Javier Garrido, ofm
Siento palpitar mi corazón, me abandonan las fuerzas y me falta hasta la luz de los ojos (Sal 38,11).
***
Cuando la enfermedad se apodera, el alma cruje. Lo que antes era una situación pasajera, se convierte en un estado de vida. Se producen ingresos largos o menos largos en el hospital, pero es el estado de ánimo el que cambia. Se estrecha el horizonte de futuro, la muerte acecha en la próxima esquina. El diagnóstico de los médicos adquiere un valor de palabra definitiva.
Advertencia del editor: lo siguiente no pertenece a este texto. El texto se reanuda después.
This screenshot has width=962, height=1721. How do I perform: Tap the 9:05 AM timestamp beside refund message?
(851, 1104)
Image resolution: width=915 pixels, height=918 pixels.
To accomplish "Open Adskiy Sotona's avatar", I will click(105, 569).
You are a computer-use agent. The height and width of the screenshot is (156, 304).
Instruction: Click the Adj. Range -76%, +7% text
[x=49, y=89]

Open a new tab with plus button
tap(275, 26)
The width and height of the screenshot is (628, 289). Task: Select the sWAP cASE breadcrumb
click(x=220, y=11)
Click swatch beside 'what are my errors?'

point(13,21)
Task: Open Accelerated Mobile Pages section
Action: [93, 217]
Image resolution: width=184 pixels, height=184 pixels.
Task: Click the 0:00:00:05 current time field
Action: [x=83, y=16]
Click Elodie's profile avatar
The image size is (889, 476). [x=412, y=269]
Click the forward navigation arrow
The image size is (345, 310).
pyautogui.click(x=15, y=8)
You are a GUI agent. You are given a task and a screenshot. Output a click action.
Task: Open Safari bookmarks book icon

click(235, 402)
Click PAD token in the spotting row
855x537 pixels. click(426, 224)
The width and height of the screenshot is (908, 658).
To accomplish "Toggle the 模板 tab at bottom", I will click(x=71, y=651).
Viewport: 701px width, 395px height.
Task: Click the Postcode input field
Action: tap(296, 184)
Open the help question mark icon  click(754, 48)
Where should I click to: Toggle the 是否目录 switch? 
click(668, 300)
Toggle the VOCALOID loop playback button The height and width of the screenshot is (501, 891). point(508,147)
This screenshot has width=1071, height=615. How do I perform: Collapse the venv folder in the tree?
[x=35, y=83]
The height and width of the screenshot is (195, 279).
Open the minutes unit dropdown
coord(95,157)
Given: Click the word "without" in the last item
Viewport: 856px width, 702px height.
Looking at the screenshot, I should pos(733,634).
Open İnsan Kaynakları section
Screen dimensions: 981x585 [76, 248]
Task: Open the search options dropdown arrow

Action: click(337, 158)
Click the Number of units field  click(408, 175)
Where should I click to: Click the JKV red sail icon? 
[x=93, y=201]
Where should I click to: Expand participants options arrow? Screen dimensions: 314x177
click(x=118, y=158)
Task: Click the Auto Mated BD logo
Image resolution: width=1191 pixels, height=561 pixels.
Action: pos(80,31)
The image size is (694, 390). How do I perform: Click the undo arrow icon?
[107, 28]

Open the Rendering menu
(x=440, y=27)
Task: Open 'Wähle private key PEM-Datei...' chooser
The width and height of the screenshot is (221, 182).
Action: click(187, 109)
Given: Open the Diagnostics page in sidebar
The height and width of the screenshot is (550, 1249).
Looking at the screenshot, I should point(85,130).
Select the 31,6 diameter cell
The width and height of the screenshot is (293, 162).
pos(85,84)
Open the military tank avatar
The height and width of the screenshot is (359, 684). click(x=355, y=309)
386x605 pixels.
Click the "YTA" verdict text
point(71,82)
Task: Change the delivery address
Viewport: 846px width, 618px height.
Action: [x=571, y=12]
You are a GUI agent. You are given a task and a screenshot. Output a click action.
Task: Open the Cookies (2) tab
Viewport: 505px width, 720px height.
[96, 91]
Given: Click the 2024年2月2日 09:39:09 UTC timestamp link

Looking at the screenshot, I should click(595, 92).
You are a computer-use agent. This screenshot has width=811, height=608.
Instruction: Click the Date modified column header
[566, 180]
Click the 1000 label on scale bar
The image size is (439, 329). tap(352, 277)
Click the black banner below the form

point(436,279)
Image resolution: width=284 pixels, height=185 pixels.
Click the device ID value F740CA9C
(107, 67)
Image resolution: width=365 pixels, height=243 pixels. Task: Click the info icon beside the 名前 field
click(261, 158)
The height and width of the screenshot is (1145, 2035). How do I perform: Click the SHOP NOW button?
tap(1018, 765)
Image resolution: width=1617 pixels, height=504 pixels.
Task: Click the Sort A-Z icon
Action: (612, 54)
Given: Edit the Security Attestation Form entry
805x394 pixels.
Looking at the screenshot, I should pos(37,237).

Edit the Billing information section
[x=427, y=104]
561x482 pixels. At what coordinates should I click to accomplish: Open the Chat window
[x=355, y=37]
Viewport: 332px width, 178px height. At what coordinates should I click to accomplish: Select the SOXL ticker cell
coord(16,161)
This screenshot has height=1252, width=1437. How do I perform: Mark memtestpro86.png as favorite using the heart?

Los cercanos (familia o comunidad) se alarman, como es natural, y no son los que más ayudan, precisamente.
***
Las primeras reacciones son de miedo y ansiedad, de angustia incluso. Según pasan los días, se suceden las sensaciones más variadas, que dependen del desarrollo de la enfermedad.
El cristiano comienza a extraer de su mundo interior los tesoros ocultos, que ni siquiera conocía. Porque es la hora de la verdad.
Le grita al Señor que no le abandone. A veces, que le cure. Casi siempre, más bien, le pide vivirlo todo con Él.
Aprovecha la enfermedad para hacerse pequeño con Dios, y esto le pacifica, aunque no le suprima los miedos.
Cuando hay dolores intensos, mira a Jesús crucificado y, mientras las inyecciones le suavizan el dolor, su mirada besa las llagas de Jesús.
No olvida a los suyos. Más que nunca, se ofrece por ellos. Desea no sufrir, quiere curarse; pero la última palabra se la deja al Padre.
***
En el hospital o en casa, cuando estás solo o te acompaña alguien en silencio, di en voz baja una jaculatoria o una invocación: “¡Dios mío, ayúdame! ¡Aquí me tienes!”.